The blizzard of names on his playing CV includes Toronto Blizzard and Hong Kong Rangers and his managerial postings were occasionally exotic (East Fife, South Africa, Stenhousemuir and Kitwe in Zambia, home of Power Dynamos). Has he always had itchy feet? “I guess so,” says our man, married for a second time, to Shona. “I’m not looking forward to my retirement. I always like to be doing something and don’t want that to be bowling. In football, my view was that if you were invited some place, it was good manners to accept. Some moves didn’t work out; I was too hasty. And as a manager I maybe could have been more mellow.” Schooled by Stein and Ferguson, though, he was probably always going to be a disciplinarian.

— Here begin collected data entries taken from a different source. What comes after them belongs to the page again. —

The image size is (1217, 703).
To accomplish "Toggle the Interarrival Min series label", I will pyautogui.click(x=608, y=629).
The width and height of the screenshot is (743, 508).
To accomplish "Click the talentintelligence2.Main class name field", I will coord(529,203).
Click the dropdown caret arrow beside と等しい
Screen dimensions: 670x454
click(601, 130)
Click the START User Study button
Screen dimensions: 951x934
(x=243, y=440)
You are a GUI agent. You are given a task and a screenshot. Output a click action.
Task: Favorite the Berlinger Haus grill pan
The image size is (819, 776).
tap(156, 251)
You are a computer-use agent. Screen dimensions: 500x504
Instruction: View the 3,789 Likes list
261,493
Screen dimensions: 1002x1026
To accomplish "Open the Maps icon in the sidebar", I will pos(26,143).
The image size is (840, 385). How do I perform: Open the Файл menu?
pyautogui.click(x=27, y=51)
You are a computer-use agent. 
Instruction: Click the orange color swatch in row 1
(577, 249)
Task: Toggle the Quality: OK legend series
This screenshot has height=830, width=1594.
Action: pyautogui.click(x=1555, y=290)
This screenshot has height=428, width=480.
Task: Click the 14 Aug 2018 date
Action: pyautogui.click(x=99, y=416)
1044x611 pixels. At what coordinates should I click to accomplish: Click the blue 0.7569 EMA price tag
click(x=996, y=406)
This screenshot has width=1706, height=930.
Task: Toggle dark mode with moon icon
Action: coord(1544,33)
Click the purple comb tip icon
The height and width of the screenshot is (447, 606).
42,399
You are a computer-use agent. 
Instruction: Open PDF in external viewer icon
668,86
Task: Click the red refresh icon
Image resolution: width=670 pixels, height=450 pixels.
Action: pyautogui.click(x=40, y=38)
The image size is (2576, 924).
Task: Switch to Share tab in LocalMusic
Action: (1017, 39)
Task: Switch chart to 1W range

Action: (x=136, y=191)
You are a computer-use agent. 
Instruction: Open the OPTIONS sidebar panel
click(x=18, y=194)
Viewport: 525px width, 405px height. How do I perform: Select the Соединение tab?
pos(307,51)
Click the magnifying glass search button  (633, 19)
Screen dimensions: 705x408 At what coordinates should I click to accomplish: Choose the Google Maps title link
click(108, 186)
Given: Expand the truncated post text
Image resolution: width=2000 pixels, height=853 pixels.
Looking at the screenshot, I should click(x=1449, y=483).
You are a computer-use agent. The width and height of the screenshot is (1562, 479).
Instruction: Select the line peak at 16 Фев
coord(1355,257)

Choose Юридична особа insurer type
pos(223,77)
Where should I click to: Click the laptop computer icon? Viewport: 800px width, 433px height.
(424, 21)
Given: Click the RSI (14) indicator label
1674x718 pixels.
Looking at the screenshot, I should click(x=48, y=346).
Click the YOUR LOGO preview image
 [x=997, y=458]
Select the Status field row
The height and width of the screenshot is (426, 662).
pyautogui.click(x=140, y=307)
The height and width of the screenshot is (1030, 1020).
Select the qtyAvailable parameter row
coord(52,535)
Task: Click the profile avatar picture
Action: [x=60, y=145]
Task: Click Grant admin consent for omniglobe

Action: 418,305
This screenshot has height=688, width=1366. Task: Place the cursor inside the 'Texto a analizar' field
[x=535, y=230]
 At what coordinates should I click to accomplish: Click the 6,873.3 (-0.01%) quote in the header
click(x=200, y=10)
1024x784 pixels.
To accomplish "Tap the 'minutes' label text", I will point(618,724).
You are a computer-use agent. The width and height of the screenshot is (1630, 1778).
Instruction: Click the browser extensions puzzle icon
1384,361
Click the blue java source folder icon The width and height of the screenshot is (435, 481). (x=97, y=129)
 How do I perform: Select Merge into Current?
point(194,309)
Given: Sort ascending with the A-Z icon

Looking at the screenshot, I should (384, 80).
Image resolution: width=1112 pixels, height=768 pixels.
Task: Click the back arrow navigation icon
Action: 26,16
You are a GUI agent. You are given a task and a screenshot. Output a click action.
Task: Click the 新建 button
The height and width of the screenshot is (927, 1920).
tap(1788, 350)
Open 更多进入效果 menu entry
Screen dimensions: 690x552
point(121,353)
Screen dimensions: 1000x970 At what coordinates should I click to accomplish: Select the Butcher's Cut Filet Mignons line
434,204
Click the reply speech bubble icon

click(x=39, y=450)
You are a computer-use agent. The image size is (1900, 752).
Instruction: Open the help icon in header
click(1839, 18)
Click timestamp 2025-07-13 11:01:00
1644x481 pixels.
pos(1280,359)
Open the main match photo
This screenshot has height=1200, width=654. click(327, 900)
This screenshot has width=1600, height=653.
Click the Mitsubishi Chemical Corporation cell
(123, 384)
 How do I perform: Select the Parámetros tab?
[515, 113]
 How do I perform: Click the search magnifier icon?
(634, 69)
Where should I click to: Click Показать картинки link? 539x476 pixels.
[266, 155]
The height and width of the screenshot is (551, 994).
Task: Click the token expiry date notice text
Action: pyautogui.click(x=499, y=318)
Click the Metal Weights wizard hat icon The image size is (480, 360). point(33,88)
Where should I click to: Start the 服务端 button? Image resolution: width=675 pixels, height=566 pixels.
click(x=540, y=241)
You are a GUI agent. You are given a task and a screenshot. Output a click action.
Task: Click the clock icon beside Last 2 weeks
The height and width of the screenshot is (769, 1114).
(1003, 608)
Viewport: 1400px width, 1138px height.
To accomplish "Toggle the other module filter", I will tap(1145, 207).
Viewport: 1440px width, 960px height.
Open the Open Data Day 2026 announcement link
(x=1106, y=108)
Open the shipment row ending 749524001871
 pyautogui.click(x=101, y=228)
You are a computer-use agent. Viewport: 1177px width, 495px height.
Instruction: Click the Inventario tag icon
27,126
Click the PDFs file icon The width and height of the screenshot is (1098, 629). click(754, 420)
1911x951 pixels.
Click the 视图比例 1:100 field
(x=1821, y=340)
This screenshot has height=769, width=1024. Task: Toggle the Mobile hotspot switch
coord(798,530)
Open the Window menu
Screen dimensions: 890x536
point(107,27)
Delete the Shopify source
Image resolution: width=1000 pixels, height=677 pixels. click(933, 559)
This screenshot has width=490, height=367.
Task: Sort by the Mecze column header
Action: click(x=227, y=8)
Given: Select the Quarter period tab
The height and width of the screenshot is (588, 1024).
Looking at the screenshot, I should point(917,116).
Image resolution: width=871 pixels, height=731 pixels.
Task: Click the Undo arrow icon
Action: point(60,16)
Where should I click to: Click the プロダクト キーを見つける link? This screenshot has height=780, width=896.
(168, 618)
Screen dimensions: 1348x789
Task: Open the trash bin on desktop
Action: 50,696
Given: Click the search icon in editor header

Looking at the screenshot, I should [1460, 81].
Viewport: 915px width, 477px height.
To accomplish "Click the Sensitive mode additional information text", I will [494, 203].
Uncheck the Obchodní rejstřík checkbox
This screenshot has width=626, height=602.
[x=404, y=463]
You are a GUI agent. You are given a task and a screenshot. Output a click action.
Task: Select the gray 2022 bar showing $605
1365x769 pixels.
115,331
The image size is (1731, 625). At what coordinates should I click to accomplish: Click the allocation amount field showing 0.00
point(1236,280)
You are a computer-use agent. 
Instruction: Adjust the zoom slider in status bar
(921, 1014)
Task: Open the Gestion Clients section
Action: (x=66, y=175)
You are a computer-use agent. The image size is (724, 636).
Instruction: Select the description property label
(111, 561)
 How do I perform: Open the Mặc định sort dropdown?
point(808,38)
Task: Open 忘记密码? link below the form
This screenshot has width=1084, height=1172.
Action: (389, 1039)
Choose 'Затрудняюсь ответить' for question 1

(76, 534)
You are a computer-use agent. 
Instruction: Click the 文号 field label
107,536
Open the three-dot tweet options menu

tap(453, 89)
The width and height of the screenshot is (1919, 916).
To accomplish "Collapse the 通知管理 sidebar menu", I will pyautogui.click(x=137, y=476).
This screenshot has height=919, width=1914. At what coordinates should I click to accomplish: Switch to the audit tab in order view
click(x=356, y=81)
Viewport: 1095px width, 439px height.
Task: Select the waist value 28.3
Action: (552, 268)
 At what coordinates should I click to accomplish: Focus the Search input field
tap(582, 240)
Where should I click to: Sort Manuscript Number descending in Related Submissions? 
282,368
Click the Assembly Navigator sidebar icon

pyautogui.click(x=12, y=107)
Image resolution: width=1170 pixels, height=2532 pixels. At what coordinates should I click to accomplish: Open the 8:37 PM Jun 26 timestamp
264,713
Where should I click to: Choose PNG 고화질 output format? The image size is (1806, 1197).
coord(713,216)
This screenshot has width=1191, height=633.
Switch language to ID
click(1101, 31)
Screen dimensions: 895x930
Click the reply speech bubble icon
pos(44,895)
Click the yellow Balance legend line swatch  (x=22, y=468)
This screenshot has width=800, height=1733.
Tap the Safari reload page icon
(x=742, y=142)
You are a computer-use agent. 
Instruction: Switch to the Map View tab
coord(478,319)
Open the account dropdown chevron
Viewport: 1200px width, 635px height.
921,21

There maybe won’t be too much mellowness at Tynecastle today. “I know,” he winces, “but whatever the result I really do think that both my old clubs can stay up.” Bone masterminded victory in the African Cup Winners’ Cup – is there anything from that experience that might prove useful in the match? “What, like black magic, you mean? There was a lot of it. Animals sacrificed and secret potions sprinkled in your socks for good luck, but if you found chicken-shit in your goalmouth that was bad luck. Before the final I told my players: ‘Dinnae bother about any of that. Today you’re Scottish.’ I was the only white guy in the stadium, but I made them sing Flower of Scotland with me. It did the trick.”